_Task prompt:_ For each line in the material below that holds "Notify", copy that line.

_Information provided:_
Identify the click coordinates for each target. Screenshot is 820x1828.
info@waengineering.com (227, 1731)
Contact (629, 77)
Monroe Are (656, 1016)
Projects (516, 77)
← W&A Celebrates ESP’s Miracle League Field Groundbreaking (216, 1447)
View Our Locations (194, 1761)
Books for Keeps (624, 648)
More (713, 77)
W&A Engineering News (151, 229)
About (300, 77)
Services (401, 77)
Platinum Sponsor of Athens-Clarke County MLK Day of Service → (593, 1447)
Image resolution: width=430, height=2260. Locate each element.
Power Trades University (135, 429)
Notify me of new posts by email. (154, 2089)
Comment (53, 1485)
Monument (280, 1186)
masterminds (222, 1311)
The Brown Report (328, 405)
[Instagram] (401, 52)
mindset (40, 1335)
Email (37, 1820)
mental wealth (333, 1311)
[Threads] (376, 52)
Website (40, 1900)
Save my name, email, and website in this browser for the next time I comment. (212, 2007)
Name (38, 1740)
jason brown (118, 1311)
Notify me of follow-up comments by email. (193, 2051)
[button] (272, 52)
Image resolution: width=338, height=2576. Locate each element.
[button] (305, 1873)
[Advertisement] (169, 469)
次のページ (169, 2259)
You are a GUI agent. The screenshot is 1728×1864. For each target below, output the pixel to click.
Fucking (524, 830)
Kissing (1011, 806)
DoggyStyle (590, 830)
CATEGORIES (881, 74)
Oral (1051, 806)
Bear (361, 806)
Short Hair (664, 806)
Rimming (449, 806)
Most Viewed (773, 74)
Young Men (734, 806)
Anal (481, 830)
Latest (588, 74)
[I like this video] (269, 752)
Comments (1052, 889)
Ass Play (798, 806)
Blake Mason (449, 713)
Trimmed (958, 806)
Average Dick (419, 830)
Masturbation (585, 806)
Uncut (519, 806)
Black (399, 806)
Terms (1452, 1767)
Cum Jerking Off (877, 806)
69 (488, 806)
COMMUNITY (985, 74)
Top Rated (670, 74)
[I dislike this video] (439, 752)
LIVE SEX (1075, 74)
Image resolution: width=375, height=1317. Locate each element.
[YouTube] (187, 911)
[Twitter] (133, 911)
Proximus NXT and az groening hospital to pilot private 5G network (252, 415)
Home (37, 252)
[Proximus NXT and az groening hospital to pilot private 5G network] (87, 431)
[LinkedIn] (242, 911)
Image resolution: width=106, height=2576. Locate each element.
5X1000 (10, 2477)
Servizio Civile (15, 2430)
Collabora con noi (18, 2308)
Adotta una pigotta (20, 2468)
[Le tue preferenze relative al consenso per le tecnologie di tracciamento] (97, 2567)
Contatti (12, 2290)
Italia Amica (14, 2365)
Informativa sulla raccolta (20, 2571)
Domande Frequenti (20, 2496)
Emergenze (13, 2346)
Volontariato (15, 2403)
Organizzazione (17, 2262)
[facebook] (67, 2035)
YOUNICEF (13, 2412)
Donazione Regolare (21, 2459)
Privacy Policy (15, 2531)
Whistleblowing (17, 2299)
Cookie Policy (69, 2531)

_Output below:_
Notify me of new posts by email. (154, 2089)
Notify me of follow-up comments by email. (193, 2051)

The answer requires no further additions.